**Assignment**
Please filter the listing for the string "command" and copy each matching line.

**Material for this exercise**
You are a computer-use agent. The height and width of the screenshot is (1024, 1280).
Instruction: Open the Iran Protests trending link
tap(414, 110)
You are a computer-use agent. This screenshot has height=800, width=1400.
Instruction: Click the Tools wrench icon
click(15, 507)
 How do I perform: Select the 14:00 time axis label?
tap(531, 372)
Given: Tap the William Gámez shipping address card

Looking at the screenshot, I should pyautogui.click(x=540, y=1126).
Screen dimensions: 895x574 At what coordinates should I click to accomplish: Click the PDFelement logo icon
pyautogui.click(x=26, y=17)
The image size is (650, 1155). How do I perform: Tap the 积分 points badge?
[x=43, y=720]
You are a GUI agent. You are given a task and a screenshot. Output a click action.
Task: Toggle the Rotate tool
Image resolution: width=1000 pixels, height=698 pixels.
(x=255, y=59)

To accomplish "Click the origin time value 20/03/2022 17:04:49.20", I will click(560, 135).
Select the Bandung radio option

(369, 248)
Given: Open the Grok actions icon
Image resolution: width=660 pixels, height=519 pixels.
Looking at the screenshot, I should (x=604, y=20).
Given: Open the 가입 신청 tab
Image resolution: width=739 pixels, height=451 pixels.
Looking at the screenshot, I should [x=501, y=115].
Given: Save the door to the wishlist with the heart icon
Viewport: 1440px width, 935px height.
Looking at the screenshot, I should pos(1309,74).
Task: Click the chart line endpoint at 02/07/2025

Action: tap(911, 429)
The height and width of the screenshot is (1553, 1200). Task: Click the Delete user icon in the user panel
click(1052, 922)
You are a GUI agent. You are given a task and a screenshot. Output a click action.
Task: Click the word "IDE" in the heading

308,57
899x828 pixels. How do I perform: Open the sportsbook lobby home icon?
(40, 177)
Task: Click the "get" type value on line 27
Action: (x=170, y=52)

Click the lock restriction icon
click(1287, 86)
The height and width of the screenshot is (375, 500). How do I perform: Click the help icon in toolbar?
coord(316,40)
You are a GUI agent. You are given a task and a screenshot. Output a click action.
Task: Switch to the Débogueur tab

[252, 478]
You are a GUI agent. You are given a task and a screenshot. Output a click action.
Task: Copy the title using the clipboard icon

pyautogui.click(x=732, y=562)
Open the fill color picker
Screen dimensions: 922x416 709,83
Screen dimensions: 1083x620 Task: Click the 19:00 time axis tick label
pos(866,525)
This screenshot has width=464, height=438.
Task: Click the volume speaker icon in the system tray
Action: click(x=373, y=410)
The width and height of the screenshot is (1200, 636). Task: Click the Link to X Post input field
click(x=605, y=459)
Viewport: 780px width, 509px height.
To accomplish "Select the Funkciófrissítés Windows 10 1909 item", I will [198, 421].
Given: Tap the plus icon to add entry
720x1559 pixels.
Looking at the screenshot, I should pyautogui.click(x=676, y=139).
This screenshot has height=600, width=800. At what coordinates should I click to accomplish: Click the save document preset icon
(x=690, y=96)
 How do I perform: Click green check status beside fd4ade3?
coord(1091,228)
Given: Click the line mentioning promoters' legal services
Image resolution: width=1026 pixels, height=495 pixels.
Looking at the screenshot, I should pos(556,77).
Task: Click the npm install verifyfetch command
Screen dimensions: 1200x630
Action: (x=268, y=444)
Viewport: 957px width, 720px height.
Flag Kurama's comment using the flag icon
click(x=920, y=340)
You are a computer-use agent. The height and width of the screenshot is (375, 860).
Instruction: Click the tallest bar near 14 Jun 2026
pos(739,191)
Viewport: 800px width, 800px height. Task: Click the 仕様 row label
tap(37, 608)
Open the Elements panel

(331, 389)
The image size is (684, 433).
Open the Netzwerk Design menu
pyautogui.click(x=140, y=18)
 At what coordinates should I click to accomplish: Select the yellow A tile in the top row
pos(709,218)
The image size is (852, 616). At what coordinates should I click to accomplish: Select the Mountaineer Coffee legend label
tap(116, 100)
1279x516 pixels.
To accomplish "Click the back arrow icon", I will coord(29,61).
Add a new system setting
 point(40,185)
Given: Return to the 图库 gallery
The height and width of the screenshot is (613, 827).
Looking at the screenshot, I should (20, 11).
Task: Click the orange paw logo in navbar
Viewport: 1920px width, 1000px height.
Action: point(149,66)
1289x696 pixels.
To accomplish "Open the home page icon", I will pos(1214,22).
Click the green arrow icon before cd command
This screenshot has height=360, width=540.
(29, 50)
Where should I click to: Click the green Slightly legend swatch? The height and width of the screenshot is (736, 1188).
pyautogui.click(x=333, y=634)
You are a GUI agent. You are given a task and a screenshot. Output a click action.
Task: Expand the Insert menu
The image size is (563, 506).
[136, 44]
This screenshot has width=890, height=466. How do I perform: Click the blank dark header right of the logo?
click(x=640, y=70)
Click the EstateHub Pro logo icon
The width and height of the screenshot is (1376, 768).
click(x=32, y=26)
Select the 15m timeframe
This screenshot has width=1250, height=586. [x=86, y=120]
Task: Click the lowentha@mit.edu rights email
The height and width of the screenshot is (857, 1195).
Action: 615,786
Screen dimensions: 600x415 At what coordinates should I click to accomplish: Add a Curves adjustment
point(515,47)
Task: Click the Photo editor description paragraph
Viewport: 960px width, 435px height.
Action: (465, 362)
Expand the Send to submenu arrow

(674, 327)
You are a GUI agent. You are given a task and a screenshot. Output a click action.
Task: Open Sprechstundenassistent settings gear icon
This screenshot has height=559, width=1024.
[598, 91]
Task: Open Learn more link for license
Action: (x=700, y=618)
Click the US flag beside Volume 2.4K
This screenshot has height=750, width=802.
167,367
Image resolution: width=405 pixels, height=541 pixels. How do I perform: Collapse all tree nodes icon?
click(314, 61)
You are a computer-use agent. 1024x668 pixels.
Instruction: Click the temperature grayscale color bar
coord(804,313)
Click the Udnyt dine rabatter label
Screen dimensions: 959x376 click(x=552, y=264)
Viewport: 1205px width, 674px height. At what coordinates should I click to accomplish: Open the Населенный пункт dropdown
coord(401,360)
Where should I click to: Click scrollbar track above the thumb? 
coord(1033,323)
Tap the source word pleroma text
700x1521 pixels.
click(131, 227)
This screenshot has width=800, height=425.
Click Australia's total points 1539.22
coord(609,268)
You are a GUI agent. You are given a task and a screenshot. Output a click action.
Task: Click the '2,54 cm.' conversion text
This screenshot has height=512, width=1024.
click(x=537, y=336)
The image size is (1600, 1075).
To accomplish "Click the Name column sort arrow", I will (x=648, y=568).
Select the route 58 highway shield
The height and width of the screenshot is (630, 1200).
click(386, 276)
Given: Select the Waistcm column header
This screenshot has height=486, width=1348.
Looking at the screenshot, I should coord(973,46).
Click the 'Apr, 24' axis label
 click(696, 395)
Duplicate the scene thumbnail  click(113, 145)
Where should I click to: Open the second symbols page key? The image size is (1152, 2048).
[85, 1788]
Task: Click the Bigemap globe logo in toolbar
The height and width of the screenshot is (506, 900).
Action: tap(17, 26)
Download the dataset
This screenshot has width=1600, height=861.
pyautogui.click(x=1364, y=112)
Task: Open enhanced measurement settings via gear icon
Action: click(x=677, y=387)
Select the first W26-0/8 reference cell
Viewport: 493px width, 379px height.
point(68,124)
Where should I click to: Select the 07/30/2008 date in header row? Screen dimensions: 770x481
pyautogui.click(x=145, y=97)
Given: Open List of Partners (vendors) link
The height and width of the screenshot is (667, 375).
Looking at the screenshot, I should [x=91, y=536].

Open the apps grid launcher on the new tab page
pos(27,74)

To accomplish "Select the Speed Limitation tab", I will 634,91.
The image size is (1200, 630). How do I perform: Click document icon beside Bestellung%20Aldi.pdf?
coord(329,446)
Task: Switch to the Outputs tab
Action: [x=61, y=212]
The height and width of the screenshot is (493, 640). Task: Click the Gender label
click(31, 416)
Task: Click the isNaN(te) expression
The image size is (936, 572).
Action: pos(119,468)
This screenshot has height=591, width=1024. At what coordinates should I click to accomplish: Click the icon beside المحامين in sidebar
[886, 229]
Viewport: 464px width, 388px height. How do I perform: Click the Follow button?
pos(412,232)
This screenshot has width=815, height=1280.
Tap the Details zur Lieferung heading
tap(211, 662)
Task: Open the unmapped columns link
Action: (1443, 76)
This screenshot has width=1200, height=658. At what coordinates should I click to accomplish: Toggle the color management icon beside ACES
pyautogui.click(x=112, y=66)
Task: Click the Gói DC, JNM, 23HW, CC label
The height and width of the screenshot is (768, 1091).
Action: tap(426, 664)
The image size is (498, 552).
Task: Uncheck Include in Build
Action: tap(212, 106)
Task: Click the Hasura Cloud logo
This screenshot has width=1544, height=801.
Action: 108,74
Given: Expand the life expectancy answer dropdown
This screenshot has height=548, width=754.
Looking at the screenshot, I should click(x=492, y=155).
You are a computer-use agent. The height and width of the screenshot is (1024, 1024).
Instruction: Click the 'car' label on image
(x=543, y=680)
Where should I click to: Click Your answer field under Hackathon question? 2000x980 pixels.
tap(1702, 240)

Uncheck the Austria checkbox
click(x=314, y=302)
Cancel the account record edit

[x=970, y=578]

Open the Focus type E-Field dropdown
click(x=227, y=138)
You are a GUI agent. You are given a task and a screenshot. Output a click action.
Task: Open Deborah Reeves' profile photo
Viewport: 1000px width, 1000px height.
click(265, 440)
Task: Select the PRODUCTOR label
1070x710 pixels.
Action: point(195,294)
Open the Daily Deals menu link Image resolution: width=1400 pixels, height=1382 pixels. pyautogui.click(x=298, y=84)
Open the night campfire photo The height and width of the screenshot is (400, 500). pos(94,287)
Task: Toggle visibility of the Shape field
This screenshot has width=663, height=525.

**Task answer**
Task: Click the npm install verifyfetch command
Click the green arrow icon before cd command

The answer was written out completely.